Description of the task.
Select every line in the data below that contains the word "screenshot". Case counts.

*** Excerpted data

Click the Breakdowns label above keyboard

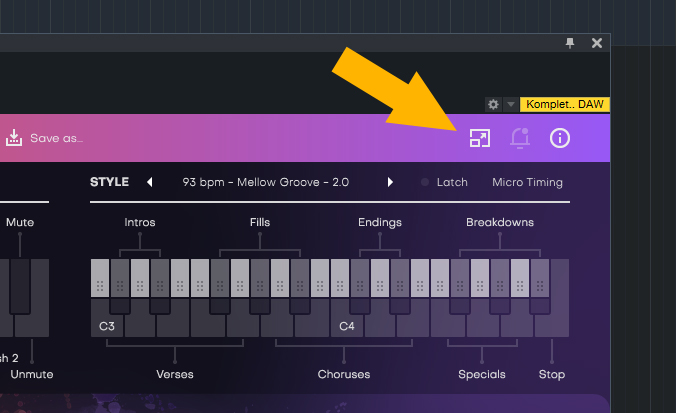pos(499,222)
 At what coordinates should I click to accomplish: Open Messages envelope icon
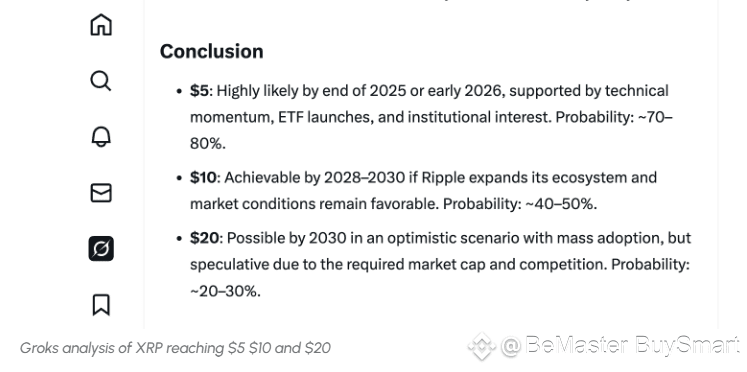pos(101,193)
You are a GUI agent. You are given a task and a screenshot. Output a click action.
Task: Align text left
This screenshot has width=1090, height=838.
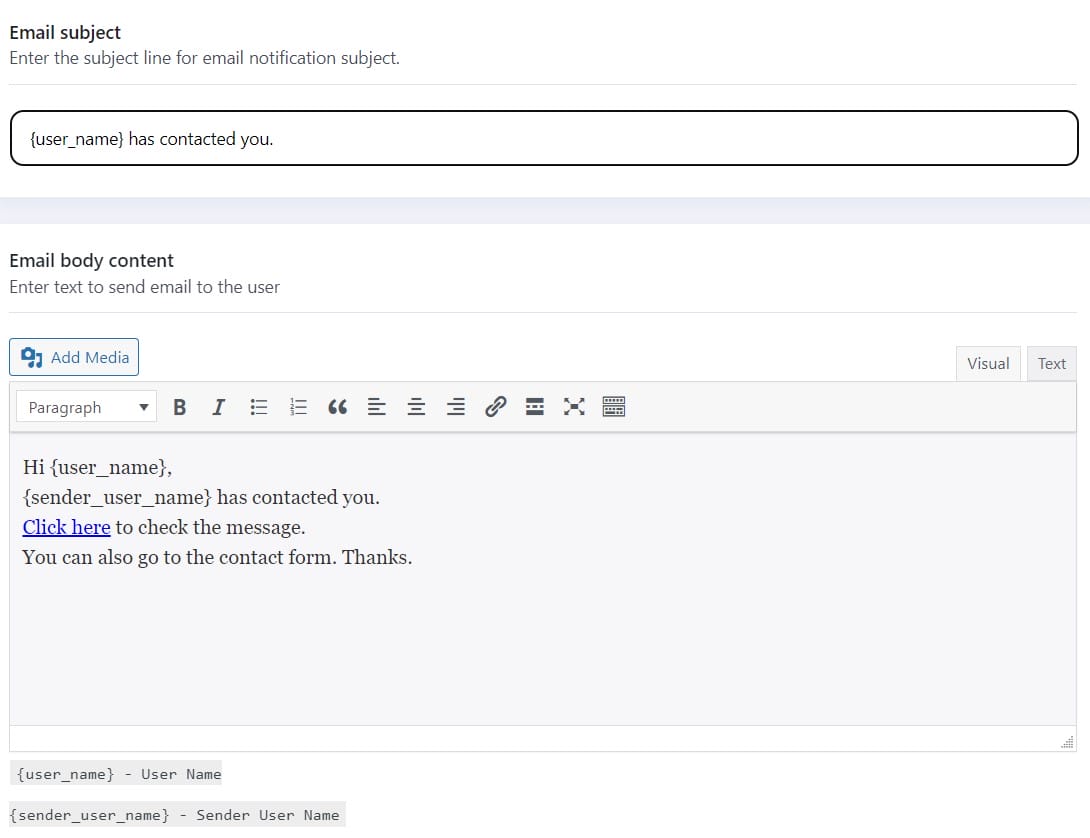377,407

******
*** Excerpted data

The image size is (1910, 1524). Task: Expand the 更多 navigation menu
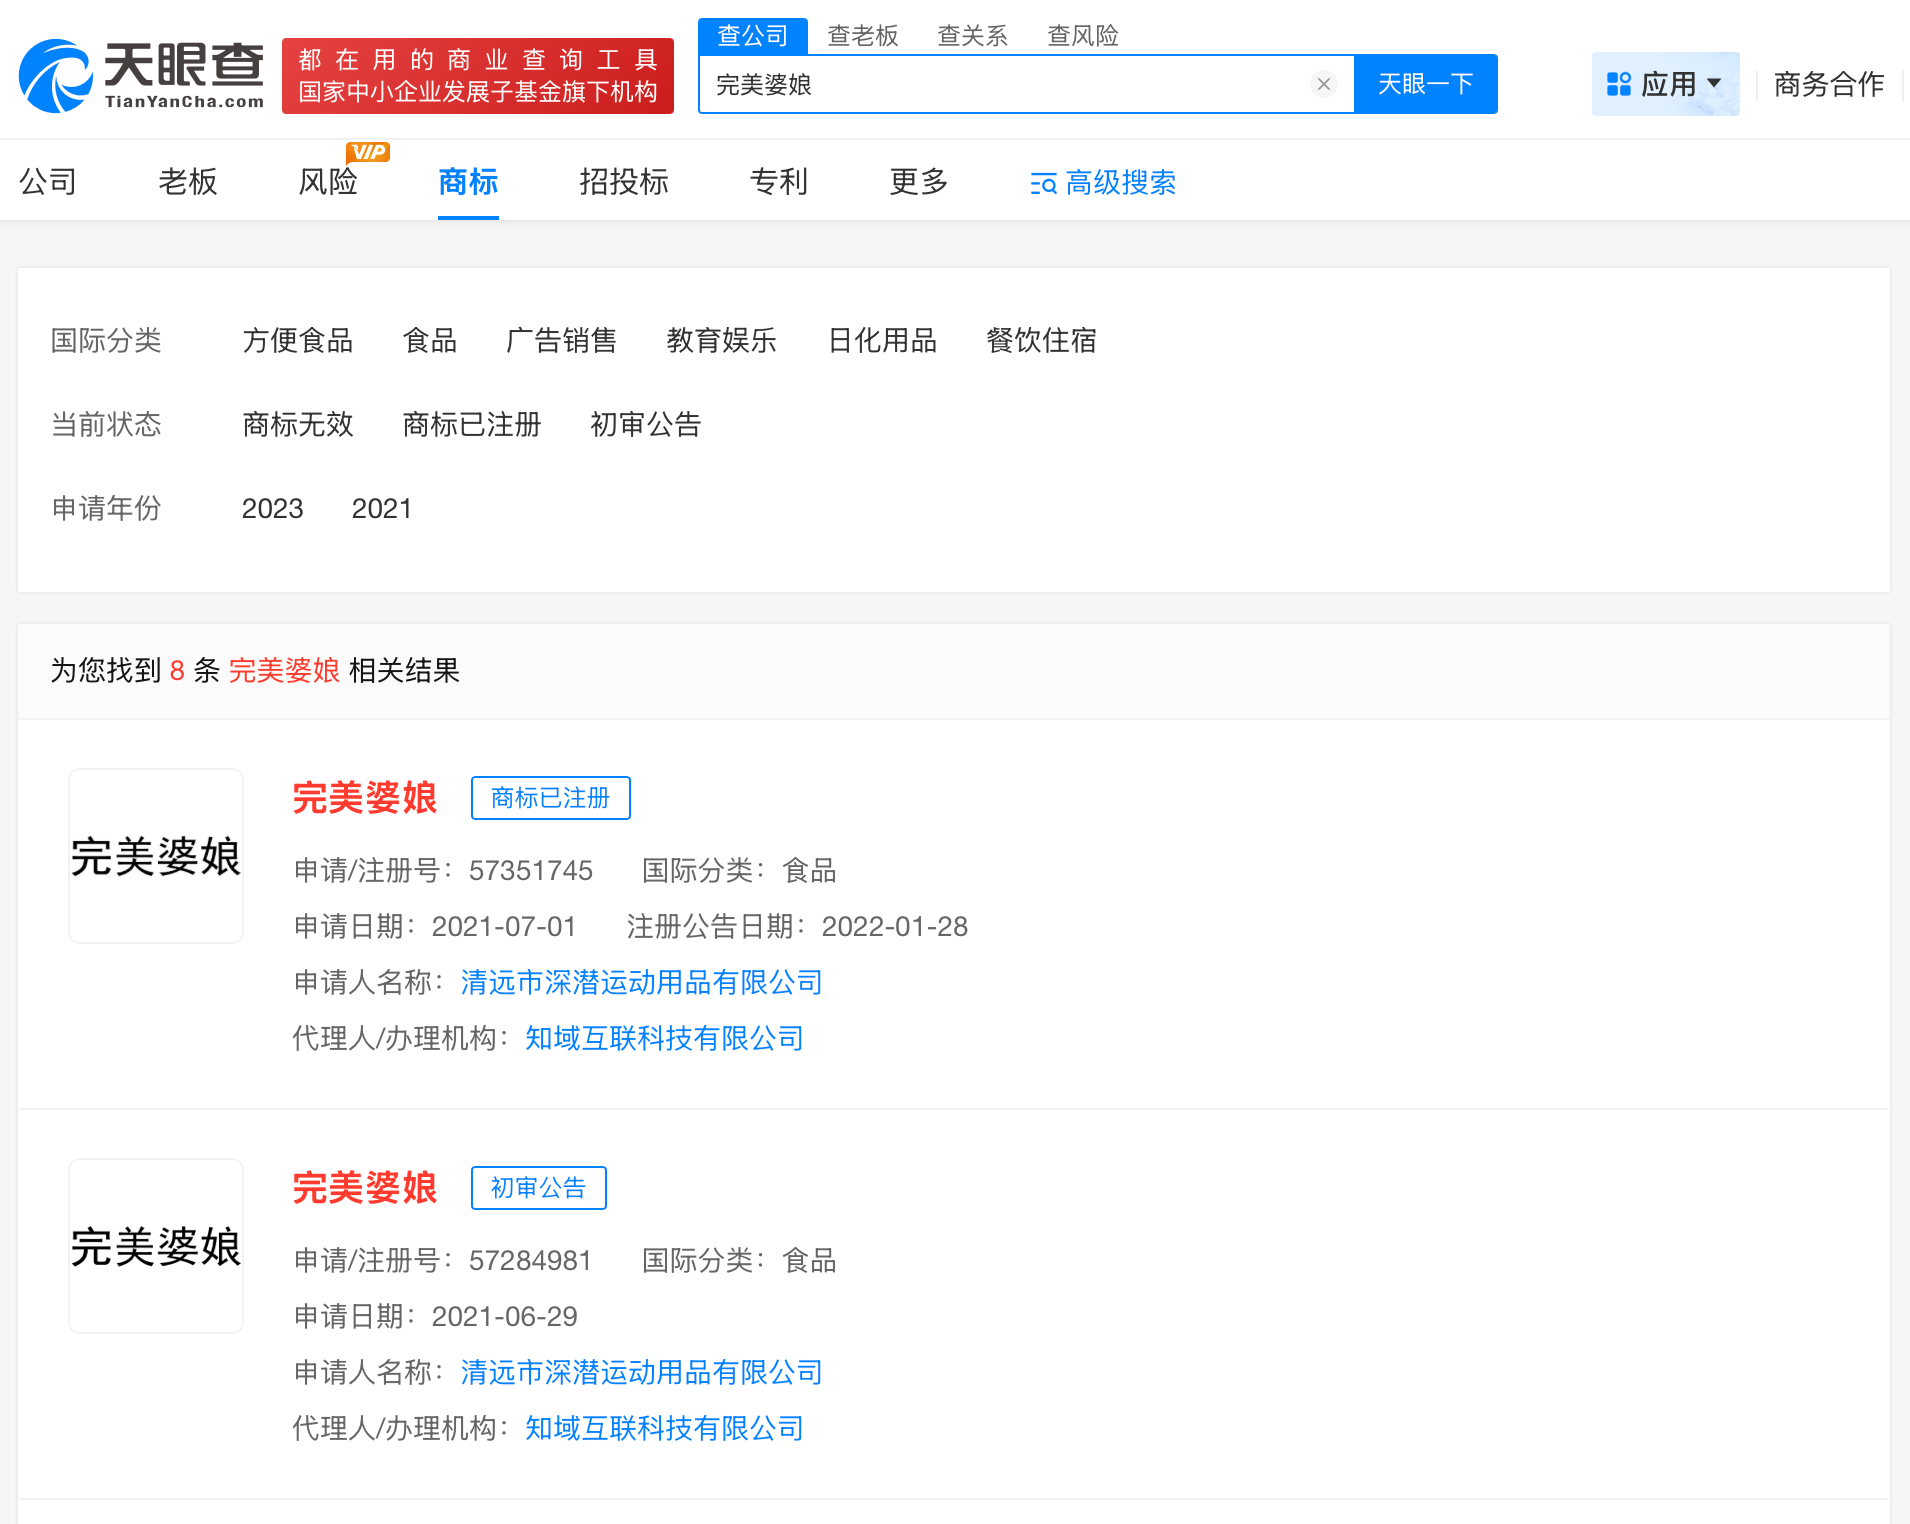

******

Answer to the exercise.
You are a GUI agent. You are given a task and a screenshot. Output a click action.
This screenshot has width=1090, height=838.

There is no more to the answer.